FORT MYERS, FLA. – Tony Oliva was in the last group of ballplayers to leave Cuba legally to pursue a career in American baseball. Papa Joe Cambria, the longtime procurer of Cuban baseball talent for the Griffith organization, had sent 22 players out of the country on April 9.
The young men first had detoured through Mexico, where they spent over a week, before finally arriving in Fernandina Beach, Fla., on April 19.
Fernandina Beach is the northernmost town on Florida's Atlantic Coast. It served as the spring training home for the Washington Senators and then Twins minor leaguers through 1963.
The Twins' top minor league teams — Syracuse, N.Y., Nashville, Tenn., Charlotte and Wilson, N.C. — already had left to start their seasons.
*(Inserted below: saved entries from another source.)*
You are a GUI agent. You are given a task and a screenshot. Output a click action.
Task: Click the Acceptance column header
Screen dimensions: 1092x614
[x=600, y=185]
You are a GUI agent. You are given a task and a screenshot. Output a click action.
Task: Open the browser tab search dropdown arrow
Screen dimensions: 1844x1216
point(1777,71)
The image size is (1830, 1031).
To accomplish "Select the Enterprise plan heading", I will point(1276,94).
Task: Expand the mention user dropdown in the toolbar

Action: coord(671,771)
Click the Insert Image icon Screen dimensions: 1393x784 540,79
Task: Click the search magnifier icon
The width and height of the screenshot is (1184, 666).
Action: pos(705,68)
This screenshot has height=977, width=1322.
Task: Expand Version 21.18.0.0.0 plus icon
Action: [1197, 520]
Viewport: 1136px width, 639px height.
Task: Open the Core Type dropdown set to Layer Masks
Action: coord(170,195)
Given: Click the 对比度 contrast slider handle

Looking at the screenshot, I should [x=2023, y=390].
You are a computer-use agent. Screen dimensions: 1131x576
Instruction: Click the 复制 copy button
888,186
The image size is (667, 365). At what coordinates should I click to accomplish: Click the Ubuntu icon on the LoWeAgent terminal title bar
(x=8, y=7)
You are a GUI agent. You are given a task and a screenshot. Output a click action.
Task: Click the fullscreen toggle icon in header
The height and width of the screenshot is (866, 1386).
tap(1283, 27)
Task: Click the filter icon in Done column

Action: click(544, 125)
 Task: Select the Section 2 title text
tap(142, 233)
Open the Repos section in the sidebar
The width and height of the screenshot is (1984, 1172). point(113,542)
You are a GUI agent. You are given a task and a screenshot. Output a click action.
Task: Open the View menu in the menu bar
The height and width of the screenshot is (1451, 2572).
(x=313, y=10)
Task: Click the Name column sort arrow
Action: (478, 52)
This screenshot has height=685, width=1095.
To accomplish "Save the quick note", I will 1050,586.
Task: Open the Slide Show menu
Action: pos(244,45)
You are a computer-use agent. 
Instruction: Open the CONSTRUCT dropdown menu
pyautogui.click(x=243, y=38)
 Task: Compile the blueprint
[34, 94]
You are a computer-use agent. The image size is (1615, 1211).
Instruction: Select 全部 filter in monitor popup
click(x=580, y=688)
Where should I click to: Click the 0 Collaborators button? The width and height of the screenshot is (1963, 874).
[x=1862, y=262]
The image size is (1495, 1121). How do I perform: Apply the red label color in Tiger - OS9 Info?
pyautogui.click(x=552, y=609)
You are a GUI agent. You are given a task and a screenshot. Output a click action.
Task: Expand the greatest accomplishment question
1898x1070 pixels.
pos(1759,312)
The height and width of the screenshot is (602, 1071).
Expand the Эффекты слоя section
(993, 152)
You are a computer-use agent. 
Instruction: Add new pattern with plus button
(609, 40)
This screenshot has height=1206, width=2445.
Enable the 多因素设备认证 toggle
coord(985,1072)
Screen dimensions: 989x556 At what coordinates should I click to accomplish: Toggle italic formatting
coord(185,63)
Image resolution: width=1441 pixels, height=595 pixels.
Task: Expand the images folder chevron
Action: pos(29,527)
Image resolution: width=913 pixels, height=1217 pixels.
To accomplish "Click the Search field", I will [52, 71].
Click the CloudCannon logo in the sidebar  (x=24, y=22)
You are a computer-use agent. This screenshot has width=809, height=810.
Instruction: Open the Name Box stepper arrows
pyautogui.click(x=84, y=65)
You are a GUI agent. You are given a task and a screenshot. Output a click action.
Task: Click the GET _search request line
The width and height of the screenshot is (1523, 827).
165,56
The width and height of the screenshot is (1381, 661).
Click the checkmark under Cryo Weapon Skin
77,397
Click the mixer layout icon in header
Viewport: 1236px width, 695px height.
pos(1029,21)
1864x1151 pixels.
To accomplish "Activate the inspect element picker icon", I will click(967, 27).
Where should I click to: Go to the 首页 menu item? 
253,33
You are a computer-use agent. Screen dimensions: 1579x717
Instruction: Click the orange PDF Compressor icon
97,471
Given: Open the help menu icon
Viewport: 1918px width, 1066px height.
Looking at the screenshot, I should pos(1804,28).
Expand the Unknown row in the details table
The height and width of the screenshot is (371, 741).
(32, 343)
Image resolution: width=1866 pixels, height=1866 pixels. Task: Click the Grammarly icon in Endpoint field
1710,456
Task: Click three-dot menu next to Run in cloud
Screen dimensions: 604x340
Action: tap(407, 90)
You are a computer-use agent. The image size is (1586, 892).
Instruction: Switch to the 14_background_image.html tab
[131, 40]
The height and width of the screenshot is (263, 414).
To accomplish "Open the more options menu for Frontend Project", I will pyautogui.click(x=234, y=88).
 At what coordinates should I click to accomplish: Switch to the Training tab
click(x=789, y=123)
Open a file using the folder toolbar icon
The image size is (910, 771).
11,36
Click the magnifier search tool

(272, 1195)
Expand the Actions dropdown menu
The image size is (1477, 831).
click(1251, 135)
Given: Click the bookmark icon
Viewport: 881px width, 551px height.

There were only a handful of spots left on the rosters for the Class D teams about to leave for Fort Walton Beach, Fla., and Erie, Pa.
Oliva played in four Class D exhibitions and had seven hits. He was released from the "contract" he had signed and was told to go home to Cuba.
That was complicated. The debacle of the Bay of Pigs invasion had taken place on April 17. All travel was suspended to Cuba, and there was no way for Oliva to get home.
Oliva was told to go to Charlotte, where he could work out there for a time. Phil Howser, the Griffiths' general manager at Charlotte, paid Oliva's small expenses, watched him hit and convinced the Twins to give Oliva a place on the one short-season rookie team in Wytheville, Va.
Tony batted .410 with 10 home runs and 81 RBI in 64 games. This intrigued Twins owner Calvin Griffith to the point that he brought Oliva to the Twin Cities in September.